Gegen 11.11 Uhr gingen mehrere Anrufe von Nachbarn in der zentralen Leitstelle ein, die über den Wohnungsband informierten. Als die Feuerwehr am Einsatzort eintraf, habe die Wohnung im zweiten Obergeschoss des betroffenen Mehrfamilienhauses in voller Ausdehnung gebrannt, informierte Schröder. Die etwa 40 Kameraden der Feuerwehren Striesen und Niedersedlitz löschten das Feuer mit einem Strahlrohr und machten anschließend die grausige Entdeckung im Schlafzimmer der Wohnung. Die übrigen Bewohner des Hauses konnten sich ins Freie retten, so dass es sonst keine Verletzten gibt.

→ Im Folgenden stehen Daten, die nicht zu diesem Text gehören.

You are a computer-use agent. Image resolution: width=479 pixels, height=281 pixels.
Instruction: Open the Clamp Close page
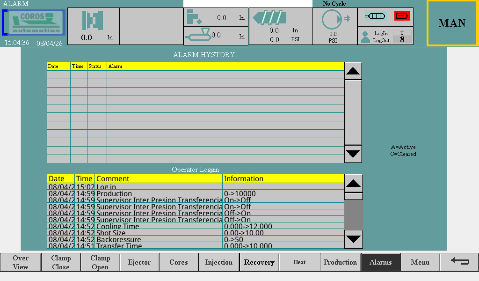pyautogui.click(x=60, y=262)
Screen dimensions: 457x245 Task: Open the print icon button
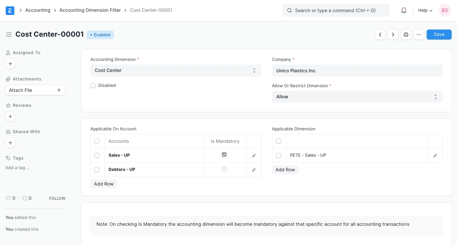tap(406, 35)
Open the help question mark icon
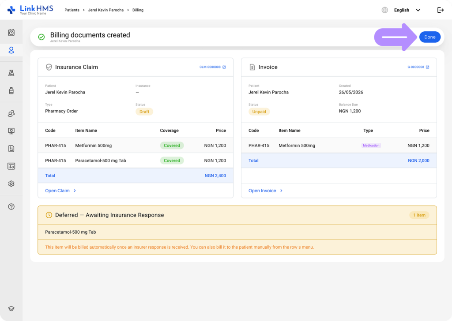Screen dimensions: 452x321 point(11,207)
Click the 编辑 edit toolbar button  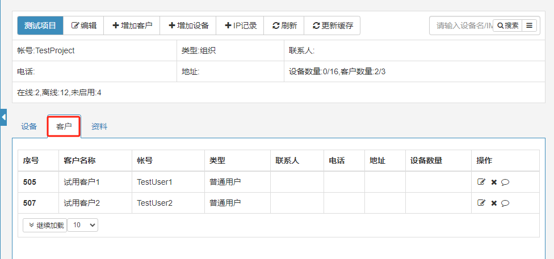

Wohnungsbrand in Dresden-Leuben - Großeinsatz der Feuerwehr in der Franz-Latzel-Straße

Unklar ist, wie der Brand entstanden ist. Dazu ermittelt die Polizei, die den Einsatzort nach Beendigung der Löscharbeiten gegen 12.30 Uhr von der Feuerwehr übergeben bekommen hat. Beamte der Kriminalpolizei und ein Brandursachenermittler haben sich die Wohnung inzwischen angesehen, konnten aber wegen der starken Beschädigungen durch das Feuer zunächst keine Schlüsse aus der Besichtigung ziehen. Ebenso ist derzeit unklar, wie mit Aussagen von Zeugen umzugehen ist, die den 87-Jährigen noch kurz vor dem Brand am Fenster gesehen haben wollen. Die Aufklärung sei sehr schwierig, teilte eine Polizeisprecherin auf Anfrage mit. Die Ermittlungen zur Brandursache sowie den Todesumständen des Mannes dauerten an. Von einem technischen Defekt über fahrlässige Brandstiftung bis zu suizidalen Absichten werde derzeit alles untersucht.